Would you use an LLM that follows instructions reliably?

3 gdevaraj 5 6/4/2025, 10:01:03 PM
I'm considering a startup idea and want to validate whether others see this as a real problem.

In my experience, current LLMs (like GPT-4 and Claude) often fail to follow detailed user instructions consistently. For example, even after explicitly telling the model not to use certain phrases, follow a strict structure, or maintain a certain style, it frequently ignores part of the prompt or gives a different output every time. This becomes especially frustrating for complex, multi-step tasks or when working across multiple sessions where the model forgets the context or preferences you’ve already given.

This isn’t just an issue in writing tasks—I've seen the same problem in coding assistance, task planning, structured data generation (like JSON/XML), tutoring, and research workflows.

I’m thinking about building a layer on top of existing LLMs that allows users to define hard constraints and persistent rules (like tone, logic, formatting, task goals), and ensures the model strictly follows them, with memory across sessions.

Before pursuing this as a startup, I’d like to understand:

Have you experienced this kind of problem?

In what tasks does it show up most for you?

Would solving it be valuable enough to pay for?

Do you see this as something LLM providers will solve themselves soon, or is there room for an external solution?

Comments (5)

proc0 · 1d ago
It's the central problem with AI right now! If this was fixed it wouldn't matter if they were elementary school AIs, they would still be useful if the output was consistent. If they were reliable, then you can find an upper bound on their capabilities and you would instantly know anything below that you can automate with confidence. Right now, they might do certain tasks even at PhD level but there is no guarantee that they won't fail miserably at some completely trivial task.
gdevaraj · 1d ago
Thank you for your feedback.
dtagames · 1d ago
Prompting and RAG are the only tools you have, like everyone else. What is "tone?" That's not deterministic. You're asking an LLM to predict tone. And logic? Forget it.

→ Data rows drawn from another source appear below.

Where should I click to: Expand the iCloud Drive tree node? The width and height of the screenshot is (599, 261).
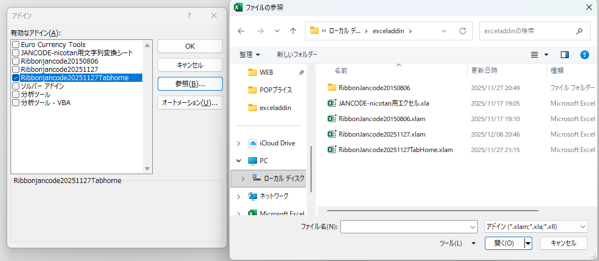(238, 143)
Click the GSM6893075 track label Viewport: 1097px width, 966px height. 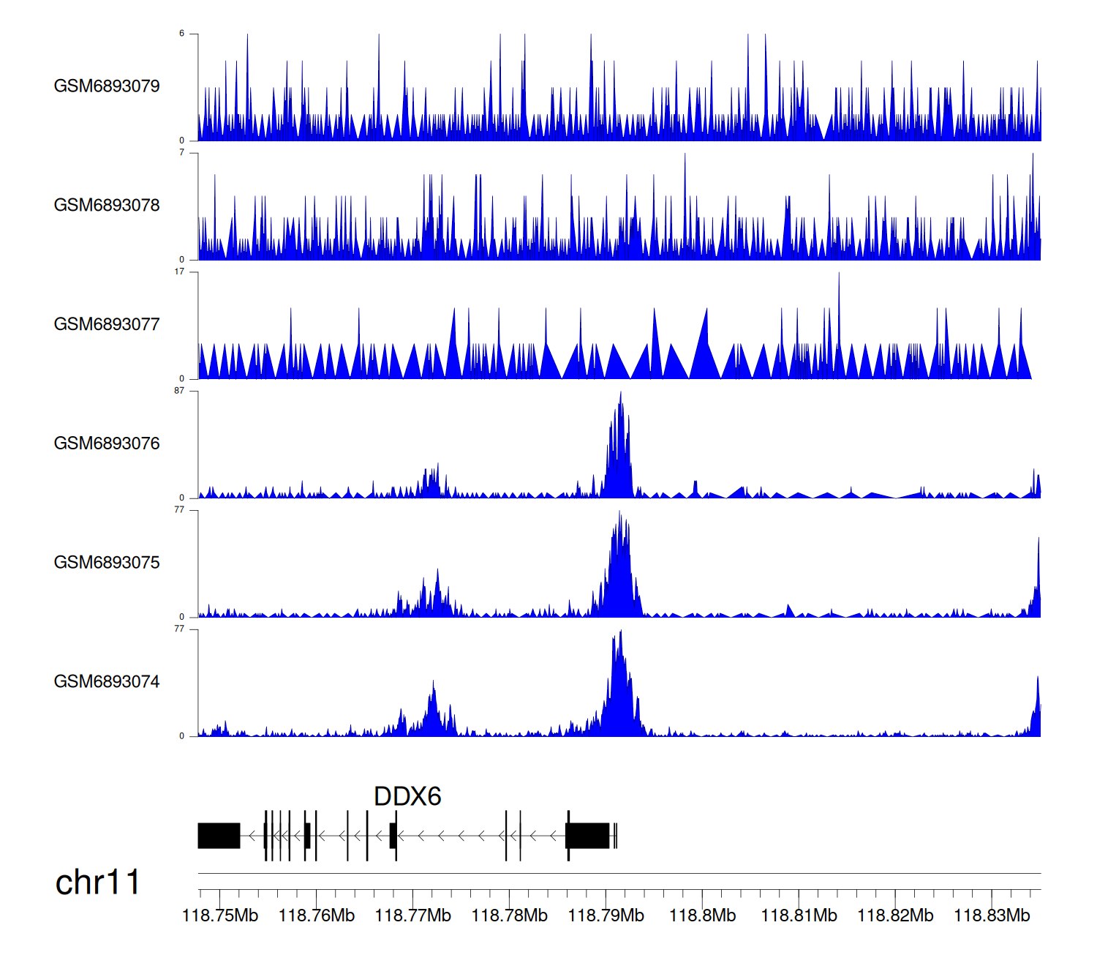(107, 563)
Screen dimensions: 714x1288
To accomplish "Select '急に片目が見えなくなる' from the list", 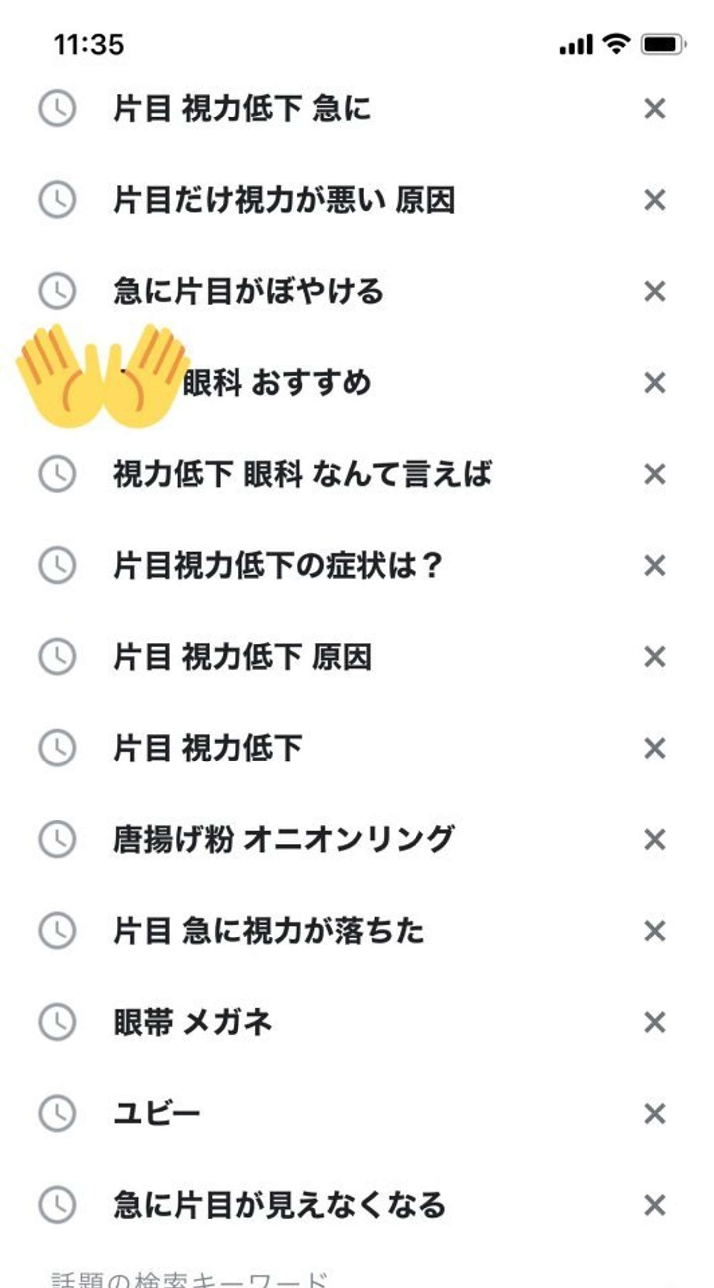I will click(x=279, y=1205).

To validate (or really, dismiss) this idea, try it with your own RAG app or even with Cursor. There's just no way you can stack enough prompts to turn predictions into determinism.

ggirelli · 1d ago
> Have you experienced this kind of problem? In what tasks does it show up most for you? I have experienced this type of problem. A colleague asked an LLM to convert a list of items in a text to a table. The model managed to skip 3 out of 7 items from the list somehow.

> Would solving it be valuable enough to pay for? Do you see this as something LLM providers will solve themselves soon, or is there room for an external solution?

The solution I have found so far is to prompt the model to write and execute code to make responses more reproducible. In that way most of the variability ends up in the code, but the code outputs tend to be more consistent, at least in my experience.

That said, I do feel like current providers will start to or are already working on this.

gdevaraj · 1d ago
Thank you for your time and feedback.